Entries taken from a collection
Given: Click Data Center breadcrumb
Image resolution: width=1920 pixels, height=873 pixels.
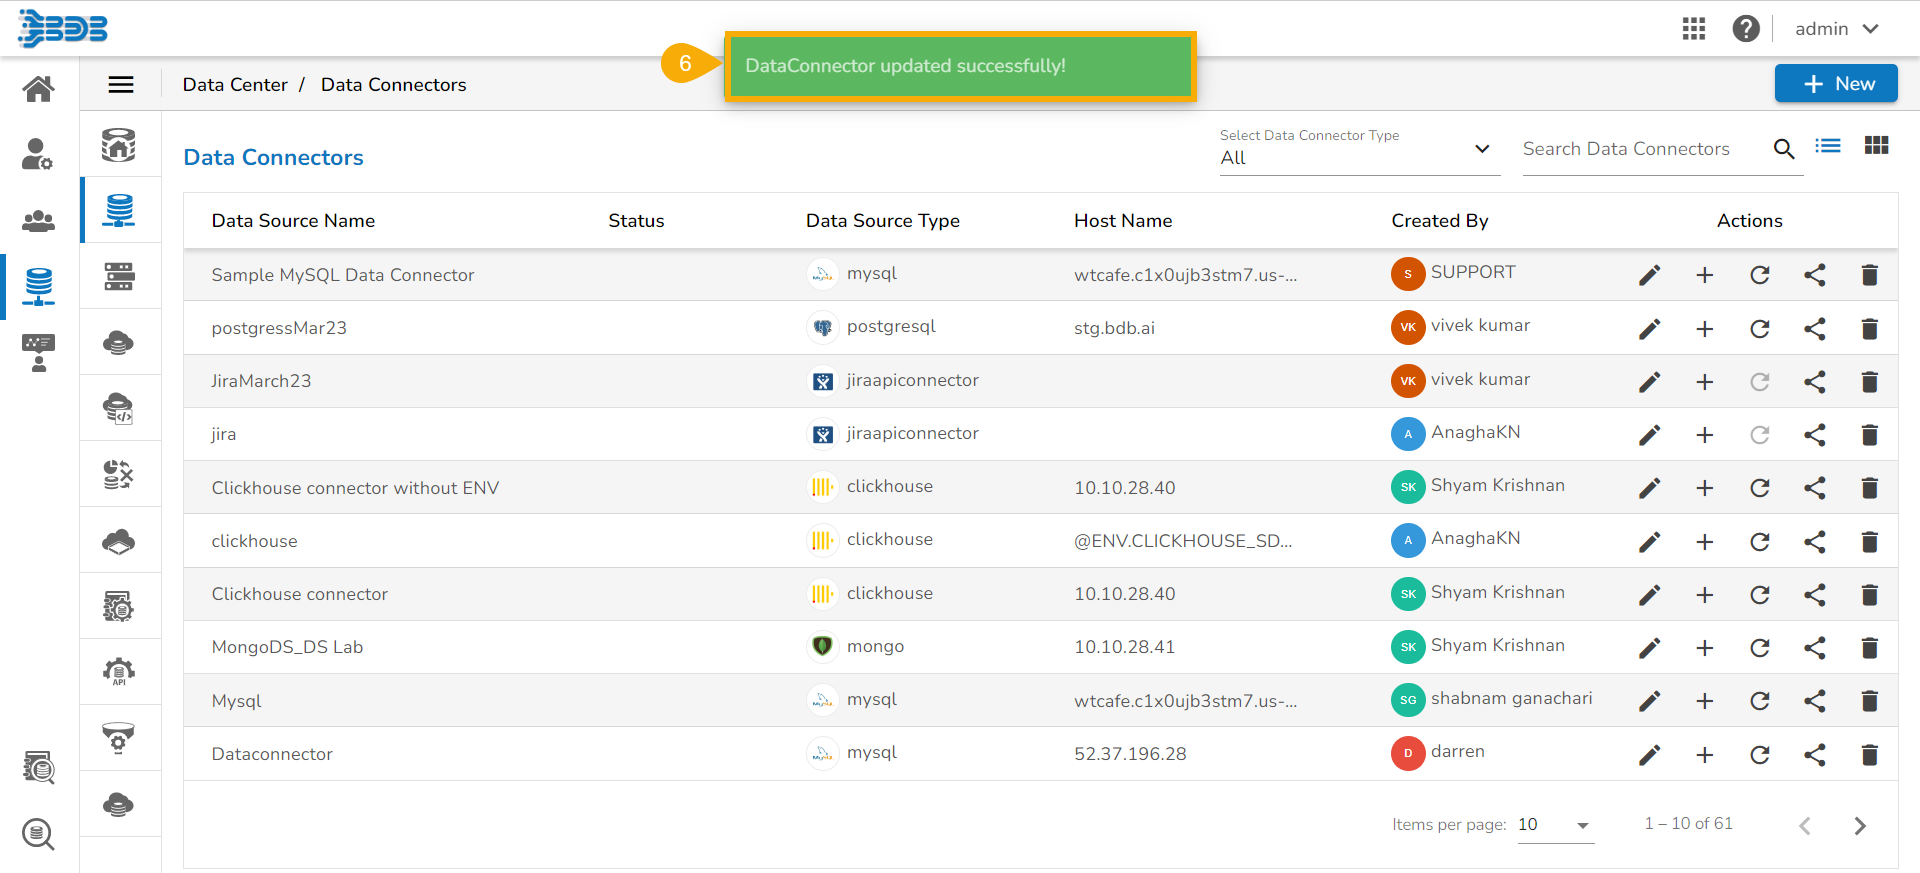Looking at the screenshot, I should (235, 85).
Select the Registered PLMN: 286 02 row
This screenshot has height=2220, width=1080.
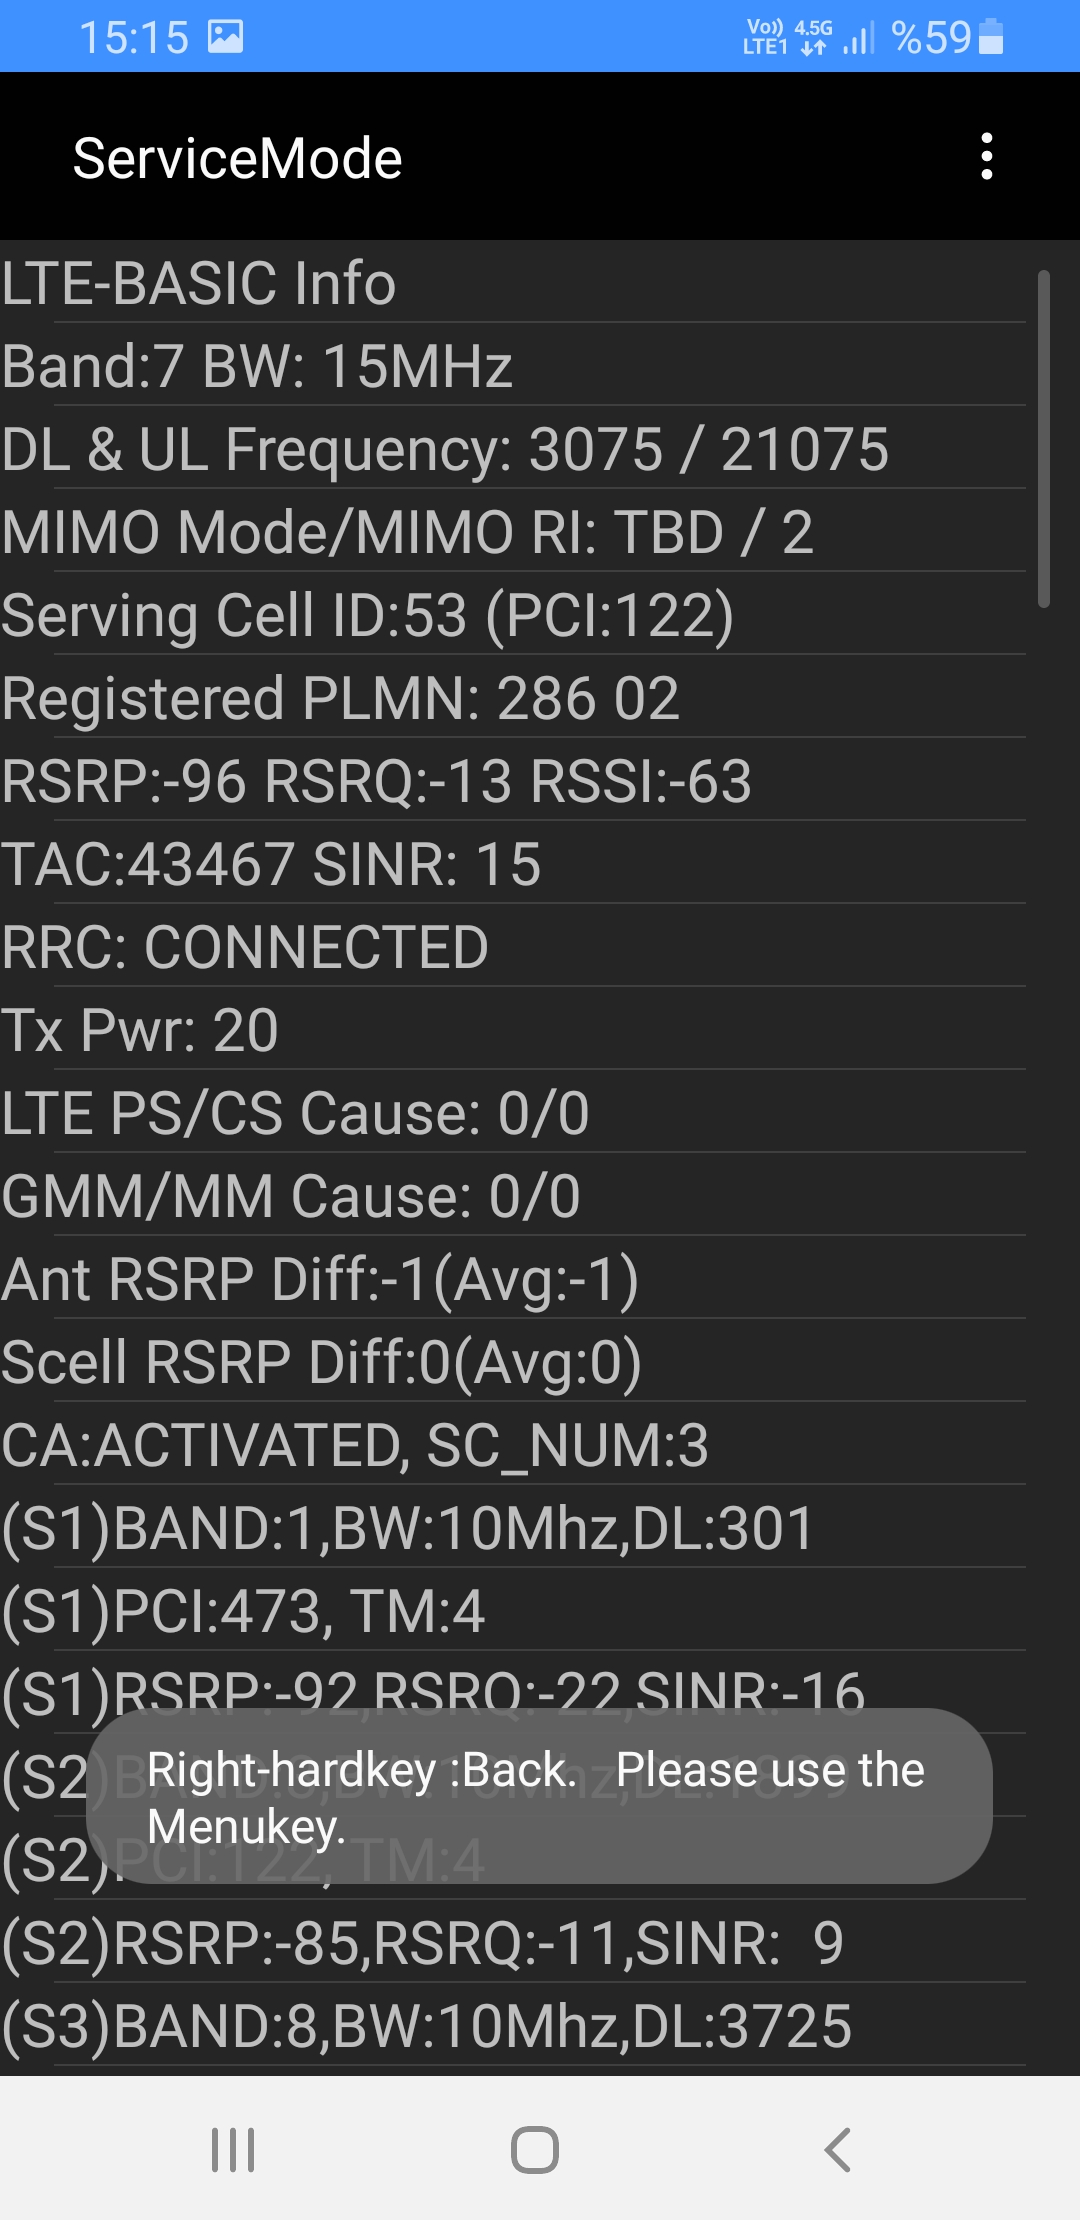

PROBLEM TO WORK ON | The data above needs to be retyped exactly, with the images left out.

RESPONSE TO THIS EXERCISE |
Given: Click Data Center breadcrumb
Image resolution: width=1920 pixels, height=873 pixels.
Looking at the screenshot, I should (235, 85).
Select the Registered PLMN: 286 02 row
This screenshot has height=2220, width=1080.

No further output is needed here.